(Stored records)
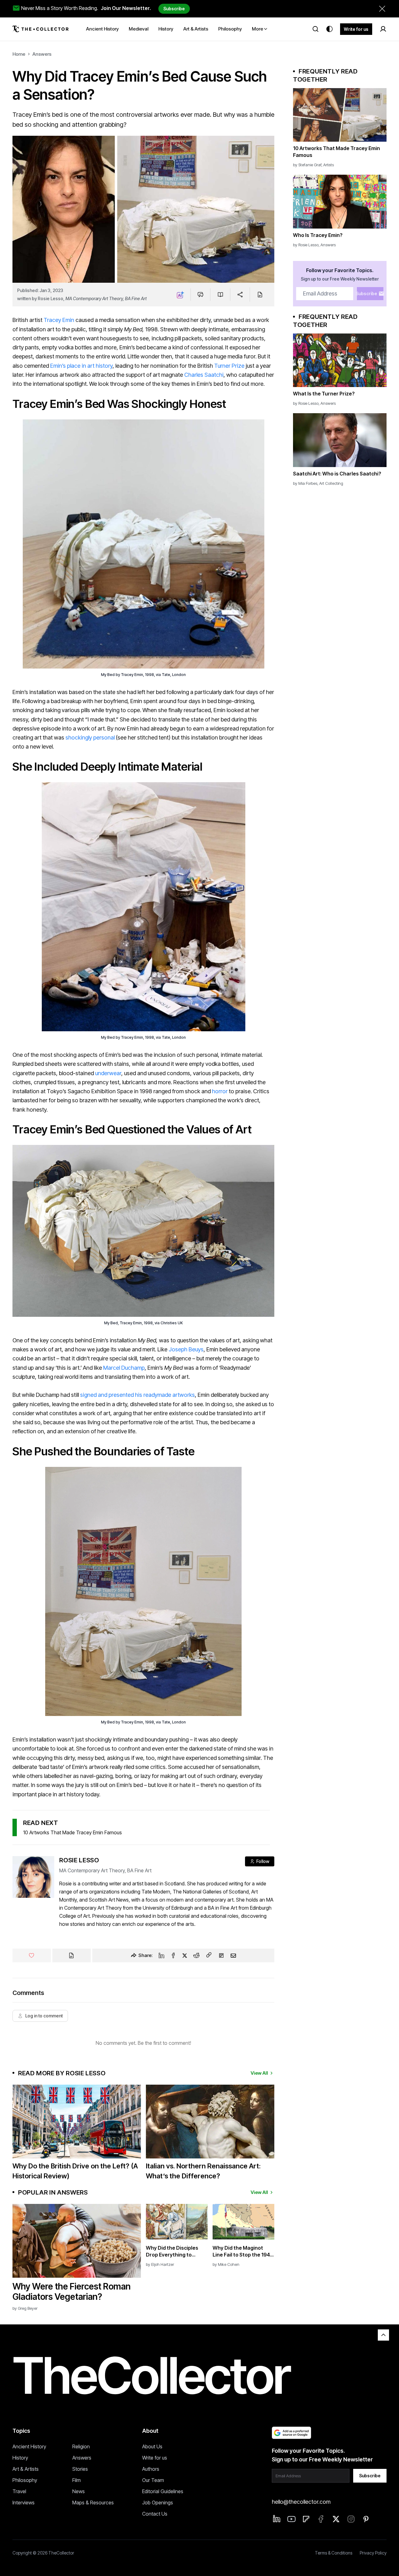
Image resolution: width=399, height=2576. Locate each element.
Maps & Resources (93, 2502)
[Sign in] (383, 29)
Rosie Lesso (50, 298)
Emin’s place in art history (81, 365)
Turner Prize (229, 365)
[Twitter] (184, 1955)
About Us (152, 2446)
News (78, 2491)
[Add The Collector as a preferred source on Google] (291, 2433)
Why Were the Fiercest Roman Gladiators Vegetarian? (71, 2291)
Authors (150, 2469)
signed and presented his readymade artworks (137, 1395)
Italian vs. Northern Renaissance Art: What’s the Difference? (203, 2171)
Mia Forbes (307, 483)
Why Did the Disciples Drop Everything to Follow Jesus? (172, 2251)
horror (220, 1091)
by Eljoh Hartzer (160, 2264)
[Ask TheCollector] (180, 294)
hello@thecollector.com (301, 2501)
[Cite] (260, 294)
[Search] (315, 29)
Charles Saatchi (204, 374)
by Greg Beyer (24, 2308)
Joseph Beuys (186, 1349)
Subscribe (174, 8)
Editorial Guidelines (162, 2491)
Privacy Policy (373, 2552)
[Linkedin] (161, 1955)
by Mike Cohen (226, 2264)
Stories (80, 2469)
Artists (328, 164)
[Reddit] (196, 1955)
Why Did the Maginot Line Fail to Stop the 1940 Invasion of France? (243, 2251)
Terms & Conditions (333, 2552)
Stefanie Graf (309, 164)
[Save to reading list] (220, 294)
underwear (108, 1073)
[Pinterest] (366, 2519)
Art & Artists (25, 2469)
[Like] (31, 1955)
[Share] (240, 294)
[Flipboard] (221, 1955)
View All (259, 2073)
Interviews (23, 2502)
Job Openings (157, 2502)
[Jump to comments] (200, 294)
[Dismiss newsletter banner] (382, 8)
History (20, 2458)
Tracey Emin (59, 320)
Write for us (356, 29)
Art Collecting (331, 483)
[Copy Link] (209, 1955)
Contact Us (154, 2514)
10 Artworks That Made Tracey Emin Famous (72, 1832)
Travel (19, 2491)
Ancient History (29, 2446)
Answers (41, 54)
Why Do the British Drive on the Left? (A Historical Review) (75, 2171)
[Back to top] (383, 2335)
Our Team (153, 2480)
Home (18, 54)
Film (76, 2480)
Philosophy (24, 2480)
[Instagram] (351, 2519)
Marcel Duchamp (124, 1367)
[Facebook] (173, 1955)
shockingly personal (90, 737)
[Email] (233, 1955)
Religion (81, 2446)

[Assigned task]: With the pictures stripped out, return each record word for word.

[Task solution]:
Image resolution: width=399, height=2576. Locate each element.
Maps & Resources (93, 2502)
[Sign in] (383, 29)
Rosie Lesso (50, 298)
Emin’s place in art history (81, 365)
Turner Prize (229, 365)
[Twitter] (184, 1955)
About Us (152, 2446)
News (78, 2491)
[Add The Collector as a preferred source on Google] (291, 2433)
Why Were the Fiercest Roman Gladiators Vegetarian? (71, 2291)
Authors (150, 2469)
signed and presented his readymade artworks (137, 1395)
Italian vs. Northern Renaissance Art: What’s the Difference? (203, 2171)
Mia Forbes (307, 483)
Why Did the Disciples Drop Everything to Follow Jesus? (172, 2251)
horror (220, 1091)
by Eljoh Hartzer (160, 2264)
[Ask TheCollector] (180, 294)
hello@thecollector.com (301, 2501)
[Cite] (260, 294)
[Search] (315, 29)
Charles Saatchi (204, 374)
by Greg Beyer (24, 2308)
Joseph Beuys (186, 1349)
Subscribe (174, 8)
Editorial Guidelines (162, 2491)
Privacy Policy (373, 2552)
[Linkedin] (161, 1955)
by Mike Cohen (226, 2264)
Stories (80, 2469)
Artists (328, 164)
[Reddit] (196, 1955)
Why Did the Maginot Line Fail to Stop the 1940 Invasion of France? (243, 2251)
Terms & Conditions (333, 2552)
Stefanie Graf (309, 164)
[Save to reading list] (220, 294)
underwear (108, 1073)
[Pinterest] (366, 2519)
Art & Artists (25, 2469)
[Like] (31, 1955)
[Share] (240, 294)
[Flipboard] (221, 1955)
View All (259, 2073)
Interviews (23, 2502)
Job Openings (157, 2502)
[Jump to comments] (200, 294)
[Dismiss newsletter banner] (382, 8)
History (20, 2458)
Tracey Emin (59, 320)
Write for us (356, 29)
Art Collecting (331, 483)
[Copy Link] (209, 1955)
Contact Us (154, 2514)
10 Artworks That Made Tracey Emin Famous (72, 1832)
Travel (19, 2491)
Ancient History (29, 2446)
Answers (41, 54)
Why Do the British Drive on the Left? (A Historical Review) (75, 2171)
[Back to top] (383, 2335)
Our Team (153, 2480)
Home (18, 54)
Film (76, 2480)
Philosophy (24, 2480)
[Instagram] (351, 2519)
Marcel Duchamp (124, 1367)
[Facebook] (173, 1955)
shockingly personal (90, 737)
[Email] (233, 1955)
Religion (81, 2446)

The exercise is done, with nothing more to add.